◆ WORK ORDER ◆
Take the material below and reproduce, word for word, only the lines from the line with "Click the Dev" through the line with "The image size is (590, 1568).".

◆ INFORMATION SUPPLIED ◆

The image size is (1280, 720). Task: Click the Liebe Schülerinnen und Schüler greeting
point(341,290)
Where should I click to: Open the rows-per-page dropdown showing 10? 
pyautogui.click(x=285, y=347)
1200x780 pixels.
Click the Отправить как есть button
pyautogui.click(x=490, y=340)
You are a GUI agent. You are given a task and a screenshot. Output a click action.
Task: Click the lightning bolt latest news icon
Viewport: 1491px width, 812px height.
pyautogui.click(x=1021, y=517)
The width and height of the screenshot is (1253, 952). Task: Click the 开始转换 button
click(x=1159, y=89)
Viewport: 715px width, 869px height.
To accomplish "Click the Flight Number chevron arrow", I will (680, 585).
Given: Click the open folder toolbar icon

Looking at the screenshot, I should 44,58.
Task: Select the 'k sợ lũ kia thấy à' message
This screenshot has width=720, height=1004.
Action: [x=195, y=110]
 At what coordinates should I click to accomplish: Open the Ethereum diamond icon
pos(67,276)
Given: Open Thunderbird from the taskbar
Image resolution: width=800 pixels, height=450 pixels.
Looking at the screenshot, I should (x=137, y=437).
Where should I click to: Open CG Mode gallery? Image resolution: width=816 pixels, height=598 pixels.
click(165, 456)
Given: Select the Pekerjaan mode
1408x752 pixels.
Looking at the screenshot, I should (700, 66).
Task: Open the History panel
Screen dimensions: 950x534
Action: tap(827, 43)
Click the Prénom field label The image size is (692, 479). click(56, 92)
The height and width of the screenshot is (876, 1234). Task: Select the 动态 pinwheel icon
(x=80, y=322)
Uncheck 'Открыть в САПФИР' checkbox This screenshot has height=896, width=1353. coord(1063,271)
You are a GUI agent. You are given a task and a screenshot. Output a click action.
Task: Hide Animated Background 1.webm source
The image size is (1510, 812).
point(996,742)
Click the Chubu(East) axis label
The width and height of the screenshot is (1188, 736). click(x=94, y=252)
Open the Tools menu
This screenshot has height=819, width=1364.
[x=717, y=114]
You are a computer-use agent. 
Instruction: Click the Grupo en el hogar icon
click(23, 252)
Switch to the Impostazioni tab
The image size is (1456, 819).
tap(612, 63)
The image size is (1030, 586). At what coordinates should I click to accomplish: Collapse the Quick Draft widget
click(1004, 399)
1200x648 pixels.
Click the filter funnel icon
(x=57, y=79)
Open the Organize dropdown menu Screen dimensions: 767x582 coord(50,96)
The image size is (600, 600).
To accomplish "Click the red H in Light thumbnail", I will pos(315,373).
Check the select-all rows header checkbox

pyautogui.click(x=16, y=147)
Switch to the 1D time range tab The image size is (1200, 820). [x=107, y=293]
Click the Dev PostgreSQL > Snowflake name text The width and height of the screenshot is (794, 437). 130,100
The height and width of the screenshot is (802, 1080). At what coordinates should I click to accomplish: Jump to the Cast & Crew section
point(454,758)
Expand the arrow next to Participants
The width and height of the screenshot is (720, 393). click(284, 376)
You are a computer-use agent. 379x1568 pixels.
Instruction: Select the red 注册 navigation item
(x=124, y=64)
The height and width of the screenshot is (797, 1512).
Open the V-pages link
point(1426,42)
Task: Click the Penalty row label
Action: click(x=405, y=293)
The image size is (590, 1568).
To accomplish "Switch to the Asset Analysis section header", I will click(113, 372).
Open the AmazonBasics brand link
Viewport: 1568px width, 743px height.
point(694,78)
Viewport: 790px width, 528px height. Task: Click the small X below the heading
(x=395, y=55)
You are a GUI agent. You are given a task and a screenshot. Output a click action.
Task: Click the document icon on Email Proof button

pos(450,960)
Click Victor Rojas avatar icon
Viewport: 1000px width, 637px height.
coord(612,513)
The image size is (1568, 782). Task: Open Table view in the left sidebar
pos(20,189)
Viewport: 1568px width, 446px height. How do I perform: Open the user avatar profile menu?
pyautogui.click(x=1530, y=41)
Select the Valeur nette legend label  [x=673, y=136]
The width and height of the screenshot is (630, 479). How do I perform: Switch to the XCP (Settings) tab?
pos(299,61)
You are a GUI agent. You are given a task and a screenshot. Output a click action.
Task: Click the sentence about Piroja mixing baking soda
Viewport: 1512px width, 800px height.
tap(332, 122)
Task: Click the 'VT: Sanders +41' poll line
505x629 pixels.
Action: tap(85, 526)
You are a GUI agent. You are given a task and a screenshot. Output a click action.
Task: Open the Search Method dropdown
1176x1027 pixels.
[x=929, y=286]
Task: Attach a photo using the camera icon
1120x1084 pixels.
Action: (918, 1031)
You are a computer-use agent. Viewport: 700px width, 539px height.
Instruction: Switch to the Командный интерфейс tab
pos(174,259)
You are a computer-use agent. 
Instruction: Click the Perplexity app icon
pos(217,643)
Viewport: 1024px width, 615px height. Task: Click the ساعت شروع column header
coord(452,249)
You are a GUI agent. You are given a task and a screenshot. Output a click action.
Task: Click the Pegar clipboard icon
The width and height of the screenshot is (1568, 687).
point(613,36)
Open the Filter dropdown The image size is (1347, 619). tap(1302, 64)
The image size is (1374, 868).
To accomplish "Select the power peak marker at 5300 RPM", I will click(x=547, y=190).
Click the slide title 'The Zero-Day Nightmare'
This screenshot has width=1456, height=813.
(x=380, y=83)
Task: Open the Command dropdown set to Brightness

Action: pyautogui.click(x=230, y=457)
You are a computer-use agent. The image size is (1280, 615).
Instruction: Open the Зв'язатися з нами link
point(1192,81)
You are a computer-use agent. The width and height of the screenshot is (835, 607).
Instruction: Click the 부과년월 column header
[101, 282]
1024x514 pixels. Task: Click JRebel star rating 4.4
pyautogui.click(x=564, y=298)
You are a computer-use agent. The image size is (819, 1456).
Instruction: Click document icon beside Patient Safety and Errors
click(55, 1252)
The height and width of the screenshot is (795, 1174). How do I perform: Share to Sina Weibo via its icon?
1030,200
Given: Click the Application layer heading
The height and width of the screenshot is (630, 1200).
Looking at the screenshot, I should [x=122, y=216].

◆ ANSWER TO THIS PROBLEM ◆
Click the Dev PostgreSQL > Snowflake name text The width and height of the screenshot is (794, 437). 130,100
The height and width of the screenshot is (802, 1080). At what coordinates should I click to accomplish: Jump to the Cast & Crew section
point(454,758)
Expand the arrow next to Participants
The width and height of the screenshot is (720, 393). click(284, 376)
You are a computer-use agent. 379x1568 pixels.
Instruction: Select the red 注册 navigation item
(x=124, y=64)
The height and width of the screenshot is (797, 1512).
Open the V-pages link
point(1426,42)
Task: Click the Penalty row label
Action: click(x=405, y=293)
The image size is (590, 1568).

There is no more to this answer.